Question

Two methods currently return identical objects, differing only in object name.

Animal getEntity(e) {
    ...
    return Animal
}

Person getEntity(e) {
    ...
    return Person
}

Ideally, I could construct a method which would return a type dynamically, based on how it's called. Does this make any sense?

When I was looking for examples of <T> T, it wasn't clear how I could return a specified type. Elsewhere, a gremlin called "type erasure" seems to be bandied about. Am I barking up the wrong tree? What should I be looking for?

Was it helpful?

Solution

You can not have two methods with the same signature, and the return is not part of the signature.

You could accomplish what you want using an interface as parent of Animal and Person. This will return an appropiate Person or Animal depending on what you pass as arguments. The return type of the method will be the Interface.

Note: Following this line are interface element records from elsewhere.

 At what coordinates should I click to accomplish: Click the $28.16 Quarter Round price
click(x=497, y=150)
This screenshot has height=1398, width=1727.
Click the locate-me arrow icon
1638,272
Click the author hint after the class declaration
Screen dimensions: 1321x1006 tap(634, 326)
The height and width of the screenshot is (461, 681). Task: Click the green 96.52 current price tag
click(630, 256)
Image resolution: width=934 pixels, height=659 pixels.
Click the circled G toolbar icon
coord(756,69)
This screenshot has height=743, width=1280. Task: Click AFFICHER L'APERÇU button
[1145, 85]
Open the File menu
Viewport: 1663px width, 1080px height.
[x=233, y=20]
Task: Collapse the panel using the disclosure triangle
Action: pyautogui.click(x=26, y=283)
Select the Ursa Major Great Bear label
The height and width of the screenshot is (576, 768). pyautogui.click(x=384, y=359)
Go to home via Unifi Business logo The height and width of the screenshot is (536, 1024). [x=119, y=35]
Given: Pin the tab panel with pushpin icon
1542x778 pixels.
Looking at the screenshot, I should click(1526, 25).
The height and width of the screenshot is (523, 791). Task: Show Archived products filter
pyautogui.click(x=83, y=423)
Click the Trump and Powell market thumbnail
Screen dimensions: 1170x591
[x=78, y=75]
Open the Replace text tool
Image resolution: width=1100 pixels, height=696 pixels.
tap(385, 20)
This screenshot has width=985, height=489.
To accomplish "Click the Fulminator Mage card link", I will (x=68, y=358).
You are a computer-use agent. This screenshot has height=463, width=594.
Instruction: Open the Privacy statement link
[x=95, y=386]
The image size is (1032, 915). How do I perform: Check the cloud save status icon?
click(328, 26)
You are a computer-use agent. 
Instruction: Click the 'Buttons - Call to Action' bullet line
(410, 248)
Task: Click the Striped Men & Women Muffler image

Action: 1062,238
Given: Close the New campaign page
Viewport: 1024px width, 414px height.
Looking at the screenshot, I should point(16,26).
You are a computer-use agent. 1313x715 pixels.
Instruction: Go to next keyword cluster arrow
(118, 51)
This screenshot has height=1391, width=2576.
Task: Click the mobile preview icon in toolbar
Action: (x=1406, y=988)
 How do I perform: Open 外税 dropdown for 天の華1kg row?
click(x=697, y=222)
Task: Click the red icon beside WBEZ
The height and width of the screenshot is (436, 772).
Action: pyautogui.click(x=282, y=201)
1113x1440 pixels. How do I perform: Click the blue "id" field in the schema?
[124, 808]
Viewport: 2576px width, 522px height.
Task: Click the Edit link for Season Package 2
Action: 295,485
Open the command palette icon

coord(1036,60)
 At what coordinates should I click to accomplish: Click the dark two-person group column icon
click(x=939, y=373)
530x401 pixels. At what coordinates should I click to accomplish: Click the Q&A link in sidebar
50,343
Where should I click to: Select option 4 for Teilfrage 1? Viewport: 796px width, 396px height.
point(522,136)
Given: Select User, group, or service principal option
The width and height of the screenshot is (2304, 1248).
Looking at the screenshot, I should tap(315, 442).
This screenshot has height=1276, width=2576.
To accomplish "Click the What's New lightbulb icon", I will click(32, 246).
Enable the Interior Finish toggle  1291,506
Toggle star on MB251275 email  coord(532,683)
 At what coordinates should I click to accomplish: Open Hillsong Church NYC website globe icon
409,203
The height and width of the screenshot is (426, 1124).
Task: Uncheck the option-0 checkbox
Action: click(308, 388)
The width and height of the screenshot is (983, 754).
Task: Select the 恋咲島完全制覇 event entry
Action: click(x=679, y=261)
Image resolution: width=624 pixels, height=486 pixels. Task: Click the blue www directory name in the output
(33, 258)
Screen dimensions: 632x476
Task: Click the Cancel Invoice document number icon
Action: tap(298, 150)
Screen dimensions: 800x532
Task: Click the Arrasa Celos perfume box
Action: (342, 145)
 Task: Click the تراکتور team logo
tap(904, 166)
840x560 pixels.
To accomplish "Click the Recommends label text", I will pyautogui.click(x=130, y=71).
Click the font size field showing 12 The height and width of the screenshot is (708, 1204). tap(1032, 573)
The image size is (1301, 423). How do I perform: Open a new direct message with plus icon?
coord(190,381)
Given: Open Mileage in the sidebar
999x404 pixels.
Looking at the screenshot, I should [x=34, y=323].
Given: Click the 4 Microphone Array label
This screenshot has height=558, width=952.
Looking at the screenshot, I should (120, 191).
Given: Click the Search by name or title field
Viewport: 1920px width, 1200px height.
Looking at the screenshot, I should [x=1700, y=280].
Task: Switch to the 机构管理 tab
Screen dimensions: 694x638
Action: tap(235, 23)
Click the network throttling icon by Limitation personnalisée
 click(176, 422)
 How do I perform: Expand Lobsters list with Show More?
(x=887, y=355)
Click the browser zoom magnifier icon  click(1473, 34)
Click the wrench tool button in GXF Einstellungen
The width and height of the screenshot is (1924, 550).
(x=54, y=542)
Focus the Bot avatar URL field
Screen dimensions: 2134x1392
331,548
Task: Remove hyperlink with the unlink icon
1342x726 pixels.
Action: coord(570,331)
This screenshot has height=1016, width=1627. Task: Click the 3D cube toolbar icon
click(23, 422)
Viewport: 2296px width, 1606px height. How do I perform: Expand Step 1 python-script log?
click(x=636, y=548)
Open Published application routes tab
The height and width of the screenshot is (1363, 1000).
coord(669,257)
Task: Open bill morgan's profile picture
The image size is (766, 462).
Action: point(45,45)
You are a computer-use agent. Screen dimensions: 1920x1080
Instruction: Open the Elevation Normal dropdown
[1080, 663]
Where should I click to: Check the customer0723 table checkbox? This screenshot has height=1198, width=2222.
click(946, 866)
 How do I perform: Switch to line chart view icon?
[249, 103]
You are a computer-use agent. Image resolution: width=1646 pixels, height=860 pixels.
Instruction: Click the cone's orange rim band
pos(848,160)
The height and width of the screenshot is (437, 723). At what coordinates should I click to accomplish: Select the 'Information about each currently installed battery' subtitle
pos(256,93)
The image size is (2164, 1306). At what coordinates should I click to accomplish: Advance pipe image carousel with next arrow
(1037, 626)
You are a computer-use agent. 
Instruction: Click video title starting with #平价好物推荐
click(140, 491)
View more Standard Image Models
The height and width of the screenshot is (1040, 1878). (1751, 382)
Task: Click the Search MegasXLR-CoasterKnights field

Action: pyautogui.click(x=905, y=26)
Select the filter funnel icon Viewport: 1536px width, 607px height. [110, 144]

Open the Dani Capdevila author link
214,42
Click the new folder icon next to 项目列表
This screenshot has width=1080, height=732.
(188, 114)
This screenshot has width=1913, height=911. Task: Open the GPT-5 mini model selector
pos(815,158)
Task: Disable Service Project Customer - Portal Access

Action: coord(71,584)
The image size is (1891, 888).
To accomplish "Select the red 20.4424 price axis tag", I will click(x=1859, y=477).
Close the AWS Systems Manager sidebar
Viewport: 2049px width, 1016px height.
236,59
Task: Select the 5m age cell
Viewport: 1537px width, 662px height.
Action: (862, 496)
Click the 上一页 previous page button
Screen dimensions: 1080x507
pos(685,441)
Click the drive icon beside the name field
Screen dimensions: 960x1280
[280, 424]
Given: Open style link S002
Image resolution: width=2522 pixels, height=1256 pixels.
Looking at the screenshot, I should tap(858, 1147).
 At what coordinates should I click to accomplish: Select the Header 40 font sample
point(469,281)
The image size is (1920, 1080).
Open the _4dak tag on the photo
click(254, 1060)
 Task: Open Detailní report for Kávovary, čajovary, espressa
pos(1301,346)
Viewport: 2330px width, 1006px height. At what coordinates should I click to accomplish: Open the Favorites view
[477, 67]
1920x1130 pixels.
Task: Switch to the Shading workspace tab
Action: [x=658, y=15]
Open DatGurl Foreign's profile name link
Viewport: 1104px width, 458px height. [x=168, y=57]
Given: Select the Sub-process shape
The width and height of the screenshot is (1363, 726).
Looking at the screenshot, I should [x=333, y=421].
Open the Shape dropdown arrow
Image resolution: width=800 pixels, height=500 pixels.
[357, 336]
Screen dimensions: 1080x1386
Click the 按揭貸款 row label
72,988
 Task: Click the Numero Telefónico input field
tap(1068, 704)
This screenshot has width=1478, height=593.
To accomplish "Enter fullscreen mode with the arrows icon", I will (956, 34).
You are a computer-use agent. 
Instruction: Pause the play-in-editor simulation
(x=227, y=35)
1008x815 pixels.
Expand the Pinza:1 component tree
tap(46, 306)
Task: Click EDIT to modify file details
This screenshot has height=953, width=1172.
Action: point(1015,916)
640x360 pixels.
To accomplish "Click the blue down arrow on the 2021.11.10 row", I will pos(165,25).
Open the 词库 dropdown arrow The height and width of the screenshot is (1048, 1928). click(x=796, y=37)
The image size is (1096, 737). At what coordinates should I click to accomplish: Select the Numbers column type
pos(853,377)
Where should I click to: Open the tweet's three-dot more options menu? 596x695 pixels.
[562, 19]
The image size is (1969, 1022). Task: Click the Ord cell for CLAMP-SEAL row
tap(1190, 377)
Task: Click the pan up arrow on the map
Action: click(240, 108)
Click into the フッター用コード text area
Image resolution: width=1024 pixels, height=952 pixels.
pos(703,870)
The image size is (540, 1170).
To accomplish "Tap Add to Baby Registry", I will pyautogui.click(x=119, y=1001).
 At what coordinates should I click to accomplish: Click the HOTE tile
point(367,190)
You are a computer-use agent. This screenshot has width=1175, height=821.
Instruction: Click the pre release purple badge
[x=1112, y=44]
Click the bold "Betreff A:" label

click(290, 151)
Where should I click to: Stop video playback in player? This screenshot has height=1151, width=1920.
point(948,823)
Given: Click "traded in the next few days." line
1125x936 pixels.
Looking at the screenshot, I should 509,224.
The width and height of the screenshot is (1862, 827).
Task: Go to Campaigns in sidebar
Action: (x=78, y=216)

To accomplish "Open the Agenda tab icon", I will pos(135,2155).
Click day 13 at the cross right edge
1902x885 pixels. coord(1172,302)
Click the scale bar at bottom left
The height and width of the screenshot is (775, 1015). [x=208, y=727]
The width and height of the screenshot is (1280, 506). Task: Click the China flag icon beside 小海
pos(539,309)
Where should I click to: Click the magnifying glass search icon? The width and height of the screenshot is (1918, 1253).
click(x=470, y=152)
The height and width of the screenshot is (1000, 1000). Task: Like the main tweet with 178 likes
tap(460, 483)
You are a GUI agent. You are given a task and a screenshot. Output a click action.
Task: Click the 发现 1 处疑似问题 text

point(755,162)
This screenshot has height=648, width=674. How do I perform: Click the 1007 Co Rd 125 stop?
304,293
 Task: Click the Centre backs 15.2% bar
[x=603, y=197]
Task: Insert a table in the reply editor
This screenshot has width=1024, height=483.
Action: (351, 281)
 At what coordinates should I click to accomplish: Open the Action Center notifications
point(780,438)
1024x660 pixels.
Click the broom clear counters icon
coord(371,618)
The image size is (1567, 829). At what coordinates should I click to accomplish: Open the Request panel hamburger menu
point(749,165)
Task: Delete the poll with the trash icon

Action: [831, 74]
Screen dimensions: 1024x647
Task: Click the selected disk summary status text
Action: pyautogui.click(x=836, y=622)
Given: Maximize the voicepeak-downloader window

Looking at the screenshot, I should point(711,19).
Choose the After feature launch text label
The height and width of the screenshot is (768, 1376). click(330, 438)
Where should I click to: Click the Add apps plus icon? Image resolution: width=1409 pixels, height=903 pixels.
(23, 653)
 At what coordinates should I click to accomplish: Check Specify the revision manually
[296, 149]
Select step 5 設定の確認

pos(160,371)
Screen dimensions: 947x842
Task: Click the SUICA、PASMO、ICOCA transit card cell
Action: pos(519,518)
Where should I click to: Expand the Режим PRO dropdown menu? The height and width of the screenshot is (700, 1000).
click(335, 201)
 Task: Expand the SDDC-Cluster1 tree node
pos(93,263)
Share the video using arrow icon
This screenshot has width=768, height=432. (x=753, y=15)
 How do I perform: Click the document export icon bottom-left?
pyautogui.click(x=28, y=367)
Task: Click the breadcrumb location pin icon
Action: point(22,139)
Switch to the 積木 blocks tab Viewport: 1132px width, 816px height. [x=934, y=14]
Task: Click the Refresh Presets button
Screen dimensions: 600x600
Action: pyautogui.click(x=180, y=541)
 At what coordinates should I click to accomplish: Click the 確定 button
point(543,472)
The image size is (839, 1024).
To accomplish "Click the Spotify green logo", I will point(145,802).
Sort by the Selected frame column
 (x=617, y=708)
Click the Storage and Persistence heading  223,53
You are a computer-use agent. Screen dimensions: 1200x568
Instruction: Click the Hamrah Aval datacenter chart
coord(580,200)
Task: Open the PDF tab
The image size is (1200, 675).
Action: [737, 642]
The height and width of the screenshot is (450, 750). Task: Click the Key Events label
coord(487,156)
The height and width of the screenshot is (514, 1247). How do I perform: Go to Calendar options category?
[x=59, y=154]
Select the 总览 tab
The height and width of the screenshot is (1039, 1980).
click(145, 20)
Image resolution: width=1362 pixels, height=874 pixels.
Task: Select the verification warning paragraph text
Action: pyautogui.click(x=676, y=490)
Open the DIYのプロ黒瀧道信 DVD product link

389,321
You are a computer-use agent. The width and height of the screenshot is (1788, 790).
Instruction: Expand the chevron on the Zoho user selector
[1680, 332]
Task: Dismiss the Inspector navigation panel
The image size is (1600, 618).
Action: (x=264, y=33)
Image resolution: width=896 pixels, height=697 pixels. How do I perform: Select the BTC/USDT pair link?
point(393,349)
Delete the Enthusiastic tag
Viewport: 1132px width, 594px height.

public interface Living {}

And:

public class Animal implements Living {}

For person:

public class Person implements Living {}

So your method will be:

public Living getEntity(Something e) {
     // you can return Animal or Person
}

You will need to cast the return of getEntity

Animal myAnimal = (Animal)myClass.getEntity(...);

Another alternative will be to use generics (and you will avoid the casting), and have different instances of the class returning different types. One example (you could follow different strategies):

class Dynamic <T extends Object> {
    T t;

    T getEntity(Object e) {
        return t;
    }

    void setEntity(T e) {
       this.t = e;
    }
}

And to use it:

Dynamic<Animal> animalStore = new Dynamic<>();
Dynamic<Person> personStore = new Dynamic<>();

So animalStore will return an Animal and personStore a Person.

OTHER TIPS

Create a parent class for Animal and Person, maybe called Entity and make that the return type. Abstract all of the common fields and methods into the parent. The only caveat is that you may need to cast to the specific type when the method returns.

Try playing with the Object class, which is the parent class of all objects. Even you have created.